Holy Smitty, this is day seven of the week of blogging!  I'm free!  Freeeeeeee~!

Later Days.

Sunday, May 26, 2013

In Which Someone Should Take a Chill Pill

It's day 4 of the week of continuous blogging. What's today's highlights? Well, I went to see the new Star Trek movie, and I saw the first four--five now--episodes of the new Arrested Development season. And... I don't know. The whole thing's just a big ball of meta at this point. I'm blogging about my thoughts on watching a movie based on a movie based on an original series and a TV series about the original series that keeps referencing the series. Neither is as good as the original. Is that a surprise? Is there anything unexpected about adding layer after layer to the original foundation, only to have that original foundation crack and fall?

Sure, I wanted a great Star Trek movie. So what was I expecting for the basis of that? A TV franchise that bottomed out after the best idea they could come up with is casting the Vulcan role as a sexy bombshell? A movie franchise that used a relaunched time line as excuse to run up a queue of action sequences while at the same time appeasing the hardcore fans through obscure references to things that never already happened? An original series with such wonderful plots as "that planet with the Nazis," evil versions with goatees, and Lincoln vs. Genghis Khan?

And I wanted great Arrested Development episodes. And these were---well, better, frankly. But still. Let's look at these actors' post AD-careers: Buster in Chuck. George Michael in... a lot of things of middling quality, until no one would put him in other movies at all. Michael in Hancock. Maebe in Veronica Mars. Lucille in Archer. And so forth. I don't even remember what my point is here beyond, well, everyone moved on. The story was told. What's the point in moving things back? Nostalgia? Financial gain? Yes, and Yes, I guess. And so, you get a new version, which needs to be its own thing, but  needs to cling to the past, as it's the past that makes it what it is to begin with, and the past seems to be all that anyone cares about.   Echh. Maybe we should look for new stories. Maybe we should start telling new stories.

Maybe I should go to bed. 

That last one seems most likely.

Later Days.

Saturday, May 25, 2013

"Writes Blog Posts No One Cares About"

So this article.

For those unwilling to click a blind link, it's a Jezebel article, and a comedy-based one. Essentially, it's a list of traits that the author thinks should have warned her right off not to take up with particular gentlemen or lady, and invites readers to send in their own regrets, of either male or female persuasion.
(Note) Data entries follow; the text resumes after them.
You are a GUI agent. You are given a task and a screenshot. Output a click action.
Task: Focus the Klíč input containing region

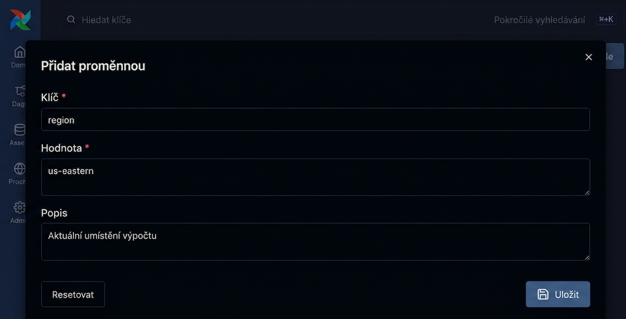pos(316,120)
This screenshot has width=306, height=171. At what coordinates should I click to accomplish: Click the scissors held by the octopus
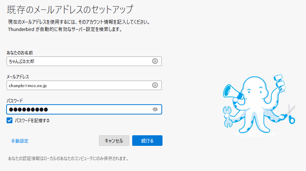click(290, 114)
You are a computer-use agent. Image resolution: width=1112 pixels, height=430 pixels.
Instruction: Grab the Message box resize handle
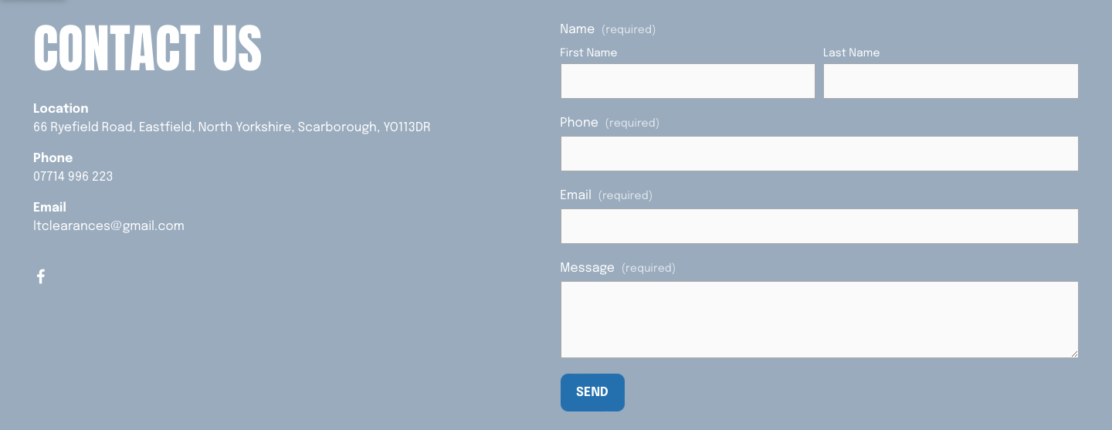click(1073, 354)
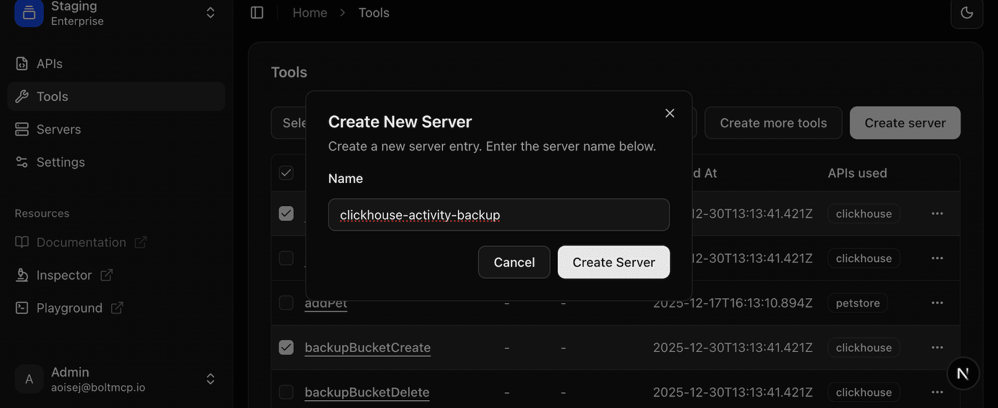Toggle the select-all header checkbox
Screen dimensions: 998x408
(x=286, y=173)
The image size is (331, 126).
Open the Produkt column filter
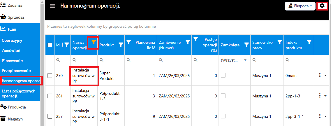[x=121, y=45]
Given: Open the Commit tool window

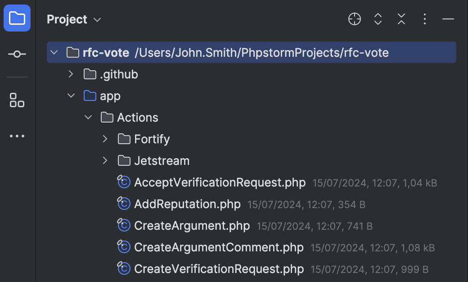Looking at the screenshot, I should click(17, 54).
I bring this up in part because it inspired one of my better comedy routines (apologies for those who already read it from my Facebook feed):
"Guy whose fantasy was to bone a girl on a washing machine wearing hockey gear." Well, that's just unclear. Who is wearing the hockey gear? Is it the guy? Is it the girl? Is it the washing machine? Is the Samsung 2008 Frontload decked out in jersey and pads? Is the stick laid out in front, or does it dangle outside the portal? Where do you put the cup and jockstrap?
Now I'm entirely distracted. I'm going to go home and start some major appliance cosplay sessions.

And I'm certainly going to use that joke yet again when I teach my class next, and instruct everyone on the importance of not leaving any dangling modifiers.

But at the moment, I'd like to talk about a different item on the list:

"There are certain male authors who, while their works are not bad per se, they, through maybe no fault of their own, attract a male fanbase that is disproportionately douchey. If a guy is obsessed with David Foster Wallace, Kurt Vonnegut, John Updike, Philip Roth, or Richard Brautigan, I consider that a red flag. Jonathan Franzen is borderline. Chuck Palahniuk is part of this group, only unlike the aforementioned, his writing is genuinely awful. (I wonder if this also works for women and female authors? If I were a guy I might not want to fuck a woman who was an obsessive fan of, I don't know, Jane Smiley?)"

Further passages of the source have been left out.